# NLP - Lab 02

### Let's code a sentiment classifier on the IMDB sentiment datase

---

Authors :

eliott.bouhana\
victor.simonin\
alexandre.lemonnier\
sarah.gutierez

---

## The dataset

In [1]:
import numpy as np
from datasets import load_dataset
dataset = load_dataset("imdb")

Reusing dataset imdb (/home/bictole/.cache/huggingface/datasets/imdb/plain_text/1.0.0/2fdd8b9bcadd6e7055e742a706876ba43f19faee861df134affd7a3f60fc38a1)

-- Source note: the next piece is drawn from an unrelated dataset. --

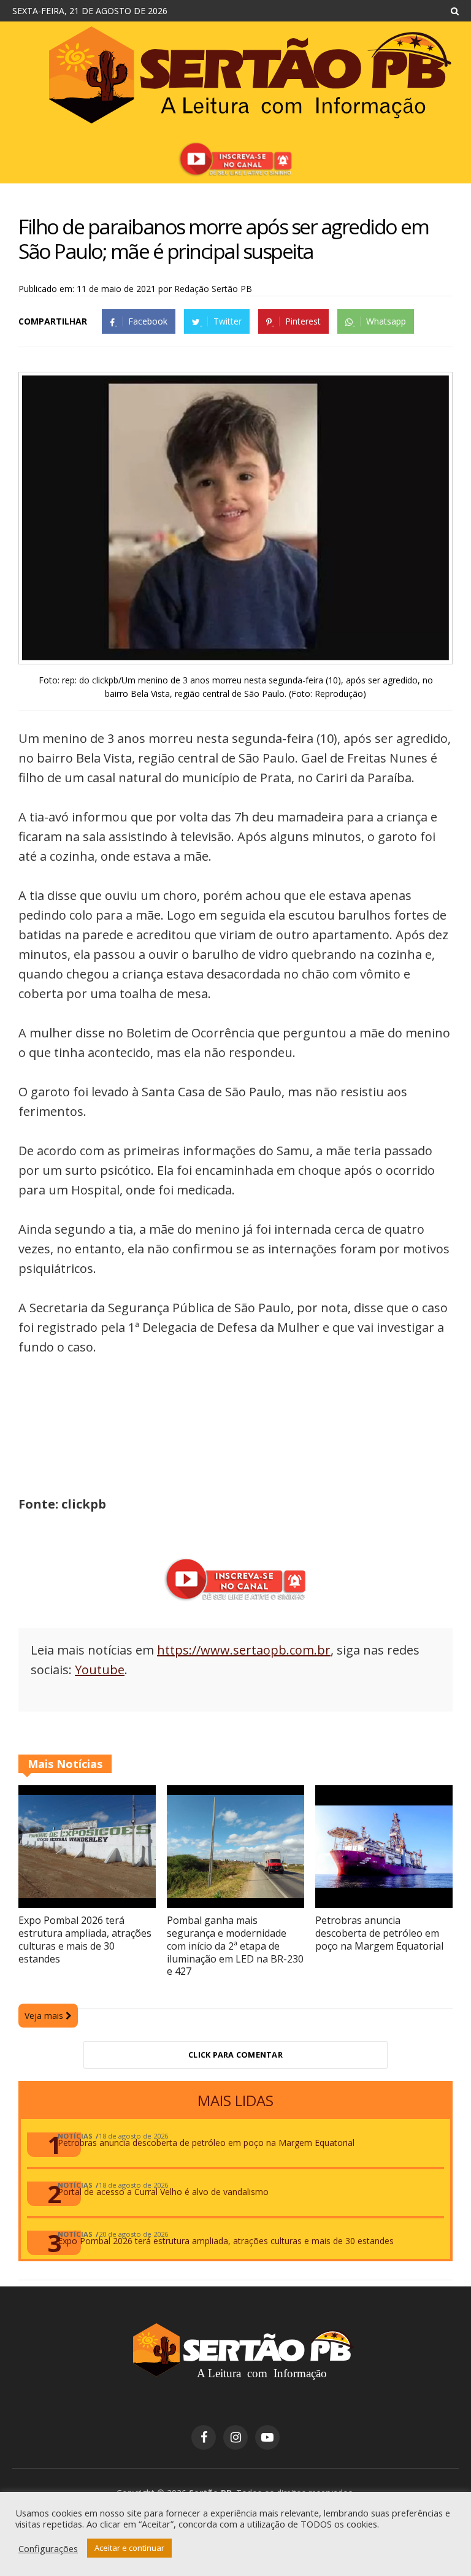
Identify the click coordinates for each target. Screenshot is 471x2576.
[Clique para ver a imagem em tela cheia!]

  0%|          | 0/3 [00:00<?, ?it/s]

### What are the datasets splits ?

In [2]:
from datasets import get_dataset_split_names

get_dataset_split_names("imdb")

['train', 'test', 'unsupervised']

### What are the dataset splits size ?

In [3]:
dataset

DatasetDict({
    train: Dataset({
        features: ['text', 'label'],
        num_rows: 25000
    })
    test: Dataset({
        features: ['text', 'label'],
        num_rows: 25000
    })
    unsupervised: Dataset({
        features: ['text', 'label'],
        num_rows: 50000
    })
})

### What is the proportion of each label

In [4]:
print("Number of negatives sentences: ", dataset["train"]["label"].count(0))
print("Number of positives sentences: ", dataset["train"]["label"].count(1))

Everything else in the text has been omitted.